Beyond Romania, recent years have seen campaigns in Europe and Latin America that seek to block projects supporting women and the LGBTQI+ community, part of a wider “anti-gender” backlash. According to Oana Băluță, a political scientist and gender studies scholar, these campaigns have fuelled the rise of certain illiberal politicians. Hungary is a case in point, where far-right prime minister Viktor Orban banned gender studies in 2018 [more on gender politics in Hungary]. For Băluță, gender studies have strategic importance: “[they] have led to the development of public policies, legislation, and international conventions on gender violence and inequality.”

Civil society at the helm 

As with other movements – notably youth climate movements such as Fridays for Future – teenagers are providing new inspiration for the Romanian feminist movement. Girl Up Romania, the national branch of the United Nations Foundation’s Girl Up initiative, was created by Sofia Scarlat when she was just 15 years old. The organisation invites teenage girls to share their experiences, creates online support groups, and promotes an inclusive approach to tackling gender-based violence. Sofia has also campaigned against discrimination targeting Roma women and raised awareness of the historic slavery and genocide of the Roma ethnic minority.

In autumn 2020, a group of 10 teenagers documented street harassment through art with the “Hey, pisi!” outdoor exhibition in Bucharest, talking about their work with young people in order to raise awareness of the issue.
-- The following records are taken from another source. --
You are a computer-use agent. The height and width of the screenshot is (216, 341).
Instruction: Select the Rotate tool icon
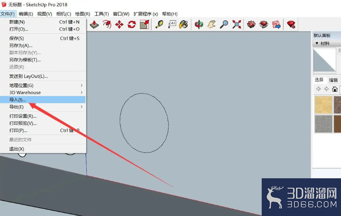point(132,24)
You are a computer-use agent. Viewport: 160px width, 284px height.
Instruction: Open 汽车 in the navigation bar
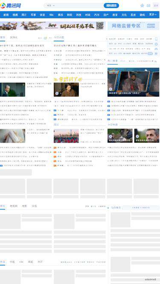click(x=97, y=15)
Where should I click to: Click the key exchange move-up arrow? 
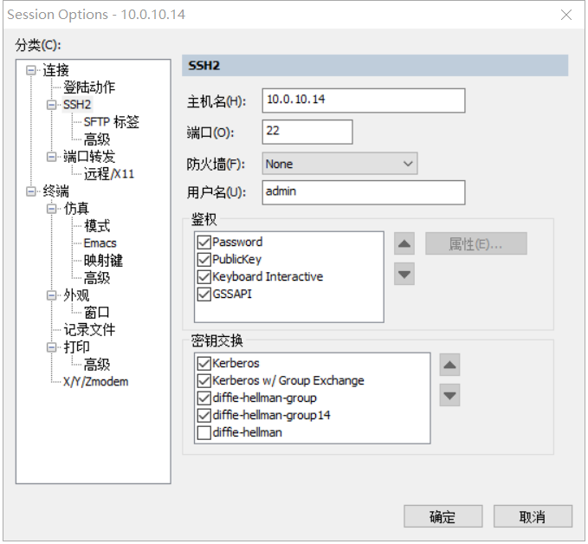click(x=449, y=365)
During the pandemic, non-profit organisations such as Identity.Education Timișoara in western Romania have ensured that LGBTQI+ cultural events (including film screenings, plays, debates, and coming-out stories) continue to run online. The organisers firmly believe in the power of art a common language, and that attaching human figures and stories to complex social phenomena is a valuable way to win allies outside the community.

In the absence of political representation to actively combat sexual harassment and gender-based violence, it is mostly up to civil society and the media to keep the issue on the public agenda […]

With a real intersectional spirit, teenagers are eager to collaborate with many different organisations. E-Romnja is a Roma feminist movement that works with young people to raise awareness of inequality and discrimination in- and outside of their communities. This kind of solidarity, which is both a response to the pandemic and to political efforts to curb rights and freedom of expression in Romania, is the anchor to which more and more activists cling. 

2021 will be a year of many challenges, stringent funding, growing poverty, and worsening gender inequality in the wake of the pandemic. However, Romanian civil society is more aware than ever of the importance of collective, inclusive action that clearly demonstrates the impacts of gender equalities and ensures that local authorities and policymakers understand what is at stake. A good example of promising action is the initiative launched in January 2021 by ALEG, a not-for-profit organisation working to combat violence against women, to invite schools and kindergartens to join a gender equality education project which aims to combat gender stereotypes from early childhood.

Following legislative elections in December 2020, Romania stepped into 2021 with a newly elected Parliament in which female representation reaches just 17 per cent, a fall of almost 3 per cent from the previous legislature. This puts the country among the poorest performers in the European Union in terms of women’s political representation. Gender equality did not feature in the electoral campaign, despite numerous studies and monitoring projects exposing the pandemic’s disproportionately negative impact on women, from domestic violence to increased care duties meaning more women leave formal employment. In the absence of political representation to actively combat sexual harassment and gender-based violence, it is mostly up to civil society and the media to keep the issue on the public agenda, hold failures to account, and pilot solutions.